Hot and Cold Gel Packs | Explained

Hot and Cold Gel Packs | Explained

A hot/ cold compress is quite often our first reaction to any muscle sprain, injury as well as other forms of soreness and inflammation. However, most people are either unsure or unaware of which temperature and when to apply the compress to alleviate the symptoms effectively.

The human body reacts differently to the application of varied temperatures – constriction of blood flow or dilation of blood vessels determines the effect of temperature on the area of application. It is therefore crucial to gain a better understanding on the use of this therapy for effective treatment.

Ice it or Heat it?

Cold Gel Packs These gel packs are cooled to a suitable temperature in the refrigerator, ice bucket or freezer and applied to the site of acute injuries and aches. Cold packs are effective in numbing the affected area and reducing the swelling as the cold temperature draws the blood away from the site. The fall in temperature constricts the blood vessels limiting the fluid collection around the site of injury, thereby minimizing swelling and bruising. A protective barrier such as a cloth, towel or sheet should always be used between the skin and the cold pack as a precautionary measure.

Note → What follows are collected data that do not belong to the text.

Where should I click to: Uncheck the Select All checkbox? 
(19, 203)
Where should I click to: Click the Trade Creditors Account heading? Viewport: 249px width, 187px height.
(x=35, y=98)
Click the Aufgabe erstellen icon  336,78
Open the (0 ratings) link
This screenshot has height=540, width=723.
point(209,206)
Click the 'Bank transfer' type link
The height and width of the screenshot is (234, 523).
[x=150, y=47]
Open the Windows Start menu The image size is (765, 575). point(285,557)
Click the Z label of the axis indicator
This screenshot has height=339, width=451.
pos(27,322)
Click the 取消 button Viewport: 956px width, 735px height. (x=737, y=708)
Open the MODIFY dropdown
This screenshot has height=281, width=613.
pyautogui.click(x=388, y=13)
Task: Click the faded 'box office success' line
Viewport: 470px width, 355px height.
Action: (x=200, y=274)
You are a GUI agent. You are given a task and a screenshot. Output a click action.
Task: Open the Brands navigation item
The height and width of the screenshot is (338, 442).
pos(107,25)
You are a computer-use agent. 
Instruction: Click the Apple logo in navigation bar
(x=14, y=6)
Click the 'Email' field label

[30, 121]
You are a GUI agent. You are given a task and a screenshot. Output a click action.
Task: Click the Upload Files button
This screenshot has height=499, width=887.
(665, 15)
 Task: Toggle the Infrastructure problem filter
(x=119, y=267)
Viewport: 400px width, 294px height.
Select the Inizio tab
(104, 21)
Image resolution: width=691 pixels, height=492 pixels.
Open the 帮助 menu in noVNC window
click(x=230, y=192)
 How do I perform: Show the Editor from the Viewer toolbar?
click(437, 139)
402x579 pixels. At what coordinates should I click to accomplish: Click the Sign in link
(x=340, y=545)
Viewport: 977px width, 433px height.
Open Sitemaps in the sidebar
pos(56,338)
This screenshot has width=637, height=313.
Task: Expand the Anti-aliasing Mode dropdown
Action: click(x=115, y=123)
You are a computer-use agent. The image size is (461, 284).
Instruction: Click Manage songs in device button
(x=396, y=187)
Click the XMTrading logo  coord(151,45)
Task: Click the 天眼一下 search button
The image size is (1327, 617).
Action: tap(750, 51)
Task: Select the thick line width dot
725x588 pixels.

Hot Gel PacksThese packs are warmed in hot water or a microwave to a suitable temperature and then applied to the area of concern. Application of heat to sub-acute injuries and non-inflammatory body pain dilates the blood vessels and improves circulation. This fresh flow of blood brings nutrients and oxygen to the area of application contributing to the overall process of healing. Heat is also very soothing and particularly beneficial for long term injuries and chronic conditions such as neck and back pains. Application of hot gel packs also reduces the muscle tone and enables the area of application to be stretched easily and increases flexibility.

Hot and cold packs can be easily used at home after the advice of a healthcare expert for acute injuries or self-prescribed in the case of most minor aches and pains. Often people use makeshift alternatives to gel packs such as frozen peas, crushed ice cubes, warm water bottle etc. However, using a gel based hot/cold pack is considerably safer, more convenient and easier to use. Most hot/cold packs are also re-useable and suitable for both hot and cold therapy applications making them versatile and cost effective.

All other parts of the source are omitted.